Not every athlete player starts off with huge amounts of money or lots of opportunities. Major League Baseball pitcher Brandon Williamson is one such player that didn’t start off with much.
Williamson was the starting pitcher for the Cincinnati Reds vs. the Minnesota Twins for the game student journalists attended during their trip to Minneapolis. We met his mom, Twyla Williamson, in our hotel and interviewed her after the game.
Brandon’s unlikely dream
Brandon grew up outside Trimont, Minnesota, a small farming town of only about 700 people more than 100 miles from the closest big city. Becoming a professional athlete was an unlikely dream. The closest baseball field was eight miles away, which Brandon would bike to. Nobody from his county had ever made the big leagues before.
Since making the major leagues in 2003, this was Brandon’s first appearance pitching in his home state. More than a hundred friends and family made the drive to Minneapolis to see him pitch.
Twyla said, “One of the guys tonight said to us, ‘You know, when Brandon graduated, I asked him what is he going to do now that he graduated? I’m going to be a professional baseball player.’ I had no idea, I’m like he did? He goes, ‘Yeah that’s what he told me at his graduation party. He was going to be a professional baseball player.’ And he did it. He did it.”
He had that dream for baseball even through he never played travel ball, never received private coaching, never even played on a high school team with a winning record.
Twyla said, “Now that I think of this. There was no big money from him out of high school. None. He never went to a state tournament ever.”
What he did have was a supportive and athletic family, a lot of potential as a 6-6 lefty, and a strong work ethic, which included building his arm strength by throwing baseballs at a piece of plywood outside a shed on the family’s property.
Twyla said, “I mean they [his high school team was] terrible.

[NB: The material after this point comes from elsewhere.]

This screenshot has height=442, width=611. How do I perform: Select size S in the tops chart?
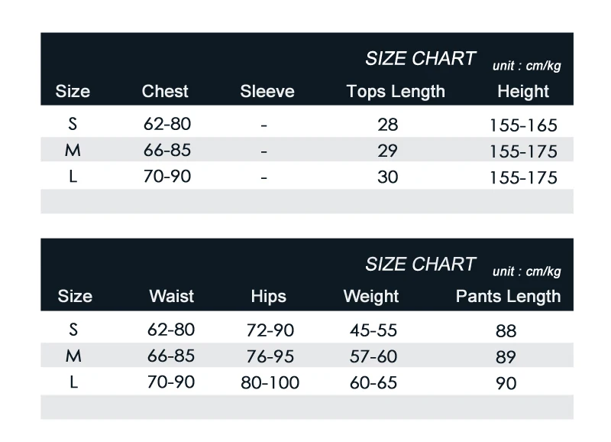click(73, 124)
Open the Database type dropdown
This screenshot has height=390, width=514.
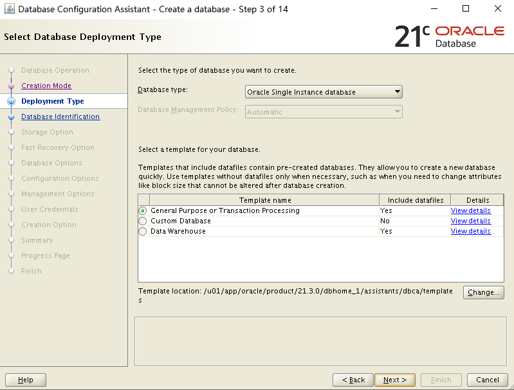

And so, it doesn’t matter. It doesn’t matter where you go school, What you do. It doesn’t matter. It’s hey, if you’re good and you can be mentally sound, anyone can do it. Whatever it is, if it’s piano. Whatever it is, if it’s journalism. If you have a desire you can do whatever you want to, but you have to believe that.”
Fun stories Twyla told
Twyla didn’t just talk about Brandon’s baseball journey. She also shared some memorable stories about Brandon.
An example of this would be the time when her mother-in-law took Brandon, who was four years old, to a local basketball game. Twyla had sat down and was talking to the guy next to her, when suddenly the whistle blows and they are pausing the game. She looks up and sees Brandon in the middle of the basketball court. Brandon had slipped away from her mother-in-law and ran into the middle of the basketball court.
She was in compete shock and was just stunned. She even turned red. She shared how embarrassed she was and how she didn’t want to go get him from the court. It wasn’t until the guy next to her said “Go get him” when she finally went down to the court. When she went to go grab him, the whole gym erupted in clapping. She tried looking for her mother-in-law, who was in a corner with her hands on her mouth in total shock.
A mother’s support
Twyla also stated how Brandon has never changed, even after his athletic success. Its not just her that says that – even Brandon’s friends have said that they wouldn’t have known that he was a baseball player, since he is still the same guy they always knew. He doesn’t even talk much about baseball when he hangs out with his family.
According to Twyla, Brandon actually is more casual, more about relaxing and just normal things like going out to fish, going for a walk around the lake, or going out with axes and to cut some trees on their property, even just having a fireworks show. Brandon is just about the simple things, that’s what he loves.
Twyla Williamson was a very good, supportive mother. She pushed Brandon into pursuing his dream.
She said, “Brandon, you’re 6’6, you’re left handed, and if you put your mind into it, and you want to do it. You can do it. Give it all you got. Set it all on the table. And just go for it.”